===== RECORDS PROVIDED
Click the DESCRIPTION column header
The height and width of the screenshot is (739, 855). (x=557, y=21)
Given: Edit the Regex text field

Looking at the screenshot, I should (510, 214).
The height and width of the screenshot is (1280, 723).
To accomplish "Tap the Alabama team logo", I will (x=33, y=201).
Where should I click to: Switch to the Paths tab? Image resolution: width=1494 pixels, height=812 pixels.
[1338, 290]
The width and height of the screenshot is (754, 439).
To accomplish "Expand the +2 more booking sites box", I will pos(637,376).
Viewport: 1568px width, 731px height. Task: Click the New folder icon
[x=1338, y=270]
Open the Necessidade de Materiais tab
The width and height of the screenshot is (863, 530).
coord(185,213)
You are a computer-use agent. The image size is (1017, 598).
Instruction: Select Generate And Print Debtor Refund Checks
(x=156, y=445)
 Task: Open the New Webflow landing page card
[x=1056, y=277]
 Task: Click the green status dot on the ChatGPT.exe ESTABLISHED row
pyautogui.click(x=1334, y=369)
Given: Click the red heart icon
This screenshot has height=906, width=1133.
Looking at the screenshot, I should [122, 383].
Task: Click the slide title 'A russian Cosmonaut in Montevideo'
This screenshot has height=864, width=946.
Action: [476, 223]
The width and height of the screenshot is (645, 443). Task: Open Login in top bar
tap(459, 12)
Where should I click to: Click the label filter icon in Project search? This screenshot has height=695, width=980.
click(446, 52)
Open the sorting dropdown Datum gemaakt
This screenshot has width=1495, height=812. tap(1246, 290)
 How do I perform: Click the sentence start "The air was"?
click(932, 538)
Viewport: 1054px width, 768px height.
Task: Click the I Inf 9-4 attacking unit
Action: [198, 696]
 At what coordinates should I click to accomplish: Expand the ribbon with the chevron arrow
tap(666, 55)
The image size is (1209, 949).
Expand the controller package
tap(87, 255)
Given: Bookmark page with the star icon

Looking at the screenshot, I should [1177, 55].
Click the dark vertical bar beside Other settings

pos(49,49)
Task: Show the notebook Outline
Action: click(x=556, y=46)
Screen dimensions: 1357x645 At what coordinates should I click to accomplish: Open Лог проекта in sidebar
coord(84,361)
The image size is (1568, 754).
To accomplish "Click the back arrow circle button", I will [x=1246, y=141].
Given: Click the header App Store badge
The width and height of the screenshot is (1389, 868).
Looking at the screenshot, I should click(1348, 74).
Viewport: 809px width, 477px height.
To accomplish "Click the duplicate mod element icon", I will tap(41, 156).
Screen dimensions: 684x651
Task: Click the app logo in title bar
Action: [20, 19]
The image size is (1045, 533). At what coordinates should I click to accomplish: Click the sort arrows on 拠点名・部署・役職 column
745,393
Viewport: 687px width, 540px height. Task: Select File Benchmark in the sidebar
==========
• WHAT YOU WILL DO
Repeat each line of the data exactly as it appears above.

• TASK ANSWER
Click the DESCRIPTION column header
The height and width of the screenshot is (739, 855). (x=557, y=21)
Given: Edit the Regex text field

Looking at the screenshot, I should (510, 214).
The height and width of the screenshot is (1280, 723).
To accomplish "Tap the Alabama team logo", I will (x=33, y=201).
Where should I click to: Switch to the Paths tab? Image resolution: width=1494 pixels, height=812 pixels.
[1338, 290]
The width and height of the screenshot is (754, 439).
To accomplish "Expand the +2 more booking sites box", I will pos(637,376).
Viewport: 1568px width, 731px height. Task: Click the New folder icon
[x=1338, y=270]
Open the Necessidade de Materiais tab
The width and height of the screenshot is (863, 530).
coord(185,213)
You are a computer-use agent. The image size is (1017, 598).
Instruction: Select Generate And Print Debtor Refund Checks
(x=156, y=445)
 Task: Open the New Webflow landing page card
[x=1056, y=277]
 Task: Click the green status dot on the ChatGPT.exe ESTABLISHED row
pyautogui.click(x=1334, y=369)
Given: Click the red heart icon
This screenshot has height=906, width=1133.
Looking at the screenshot, I should [122, 383].
Task: Click the slide title 'A russian Cosmonaut in Montevideo'
This screenshot has height=864, width=946.
Action: [476, 223]
The width and height of the screenshot is (645, 443). Task: Open Login in top bar
tap(459, 12)
Where should I click to: Click the label filter icon in Project search? This screenshot has height=695, width=980.
click(446, 52)
Open the sorting dropdown Datum gemaakt
This screenshot has width=1495, height=812. tap(1246, 290)
 How do I perform: Click the sentence start "The air was"?
click(932, 538)
Viewport: 1054px width, 768px height.
Task: Click the I Inf 9-4 attacking unit
Action: [198, 696]
 At what coordinates should I click to accomplish: Expand the ribbon with the chevron arrow
tap(666, 55)
The image size is (1209, 949).
Expand the controller package
tap(87, 255)
Given: Bookmark page with the star icon

Looking at the screenshot, I should [1177, 55].
Click the dark vertical bar beside Other settings

pos(49,49)
Task: Show the notebook Outline
Action: click(x=556, y=46)
Screen dimensions: 1357x645 At what coordinates should I click to accomplish: Open Лог проекта in sidebar
coord(84,361)
The image size is (1568, 754).
To accomplish "Click the back arrow circle button", I will [x=1246, y=141].
Given: Click the header App Store badge
The width and height of the screenshot is (1389, 868).
Looking at the screenshot, I should click(1348, 74).
Viewport: 809px width, 477px height.
To accomplish "Click the duplicate mod element icon", I will tap(41, 156).
Screen dimensions: 684x651
Task: Click the app logo in title bar
Action: [20, 19]
The image size is (1045, 533). At what coordinates should I click to accomplish: Click the sort arrows on 拠点名・部署・役職 column
745,393
Viewport: 687px width, 540px height. Task: Select File Benchmark in the sidebar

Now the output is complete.